For the Wolf by Hannah Whitten (Orbit; June 1)
Beauty and the Beast is reimagined in this gorgeous and dark matriarchal fantasy. As a second daughter, Red is pledged to the Wilderwood. On her 20th birthday, she’ll be forced into the wood where, according to lore, her death will help keep ancient monsters at bay and perhaps reawaken the gods. Her sister, the first daughter, will take the throne at her mother’s death, and she’s sworn to do whatever it takes to save her sister from the wood — even if that means bringing down the kingdom. But when Red enters the Wilderwood, not all is as it seems; a powerful magic hidden inside her since the day she saved her sister may be the key to setting the forest and its secrets free. Readers who enjoy Naomi Novik’s fairytale fantasy will love this one as well — though beware of the cliffhanger ending!
The Hidden Palace by Helene Wecker (Harper; June 8)
This follow-up to the much-loved The Golem and the Jinni is as richly nuanced and beautiful as the first. It has a broader scope than the first book, spanning multiple continents and a large cast of characters. Chava and Ahmad have reunited in early 1900s New York City but are still at odds with who they are and their place in the world. They take comfort in their friendship as something that might be deeper begins to form between them. After her encounter with Ahmad, the heir Sophia is plagued by illnesses and an unquenchable cold. No longer comfortable with her role as a socialite, she abandons New York City to go on adventures in the Middle East, where she finds a rebellious jinni who’s been outcast from the jinn for holding a secret — a secret that could change Ahmad’s life. Meanwhile, a little girl named Kreindel helps her rabbi father create a golem named Yossele, who later becomes her protector after a tragic accident. Wecker skillfully draws together these disparate lives and characters in an immersive and magical tale of loneliness, love, and finding hope.
The Jasmine Throne by Tasha Suri (Orbit; June 8)
The Jasmine Throne begins a new epic fantasy trilogy by Tasha Suri, whose writing here is just as lush and stunning as in her first fantasy series, The Books of Ambha. Priya is a priest turned maidservant with a magical secret, driven to help save poor, dying children stricken by a persistent disease. Princess Malini’s tyrannical brother has imprisoned her in a derelict temple for much of her life, and she craves vengeance against him. When Malini witnesses Priya’s secret, their goals become entwined. Inspired by Indian epics, this sapphic fantasy will rip your heart out.

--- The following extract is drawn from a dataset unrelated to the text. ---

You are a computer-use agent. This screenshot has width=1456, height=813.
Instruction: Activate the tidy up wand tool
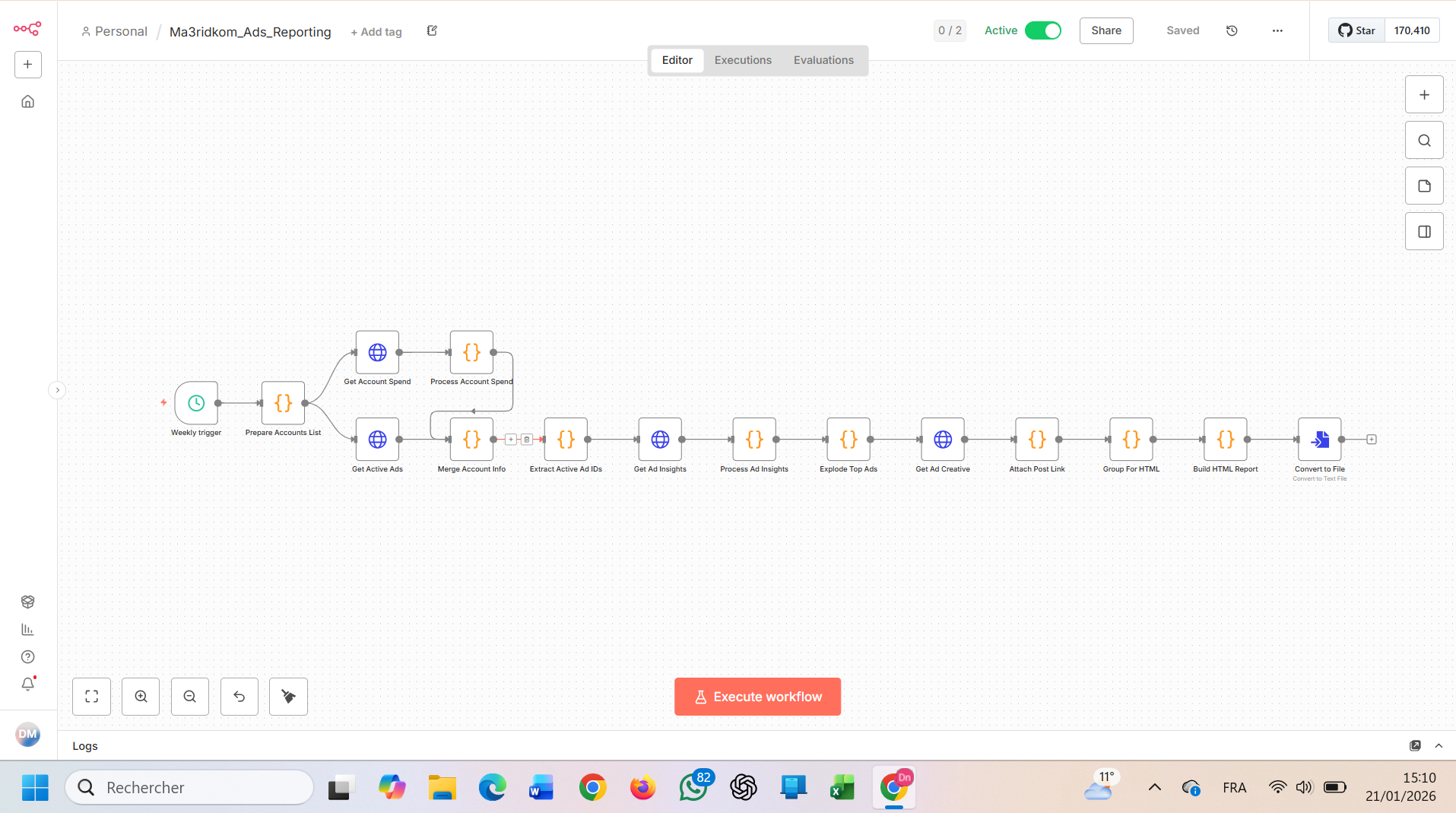click(x=288, y=696)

Blood Like Magic by Liselle Sambury (Margaret K. McElderry; June 15)
Sixteen-year-old witch Voya Thomas failed her first Calling — a trial every witch must undergo to claim her powers. Her ancestors give her a second chance, but it has steep consequences. If she fails, her entire family loses their magic. But to pass, she must do the unthinkable: sacrifice her first love. Set in contemporary Toronto, this dark urban fantasy has high stakes, engaging characters, and a pace that will keep readers turning pages long into the night. This is the perfect book for readers looking for more Black girl magic in their YA fantasy.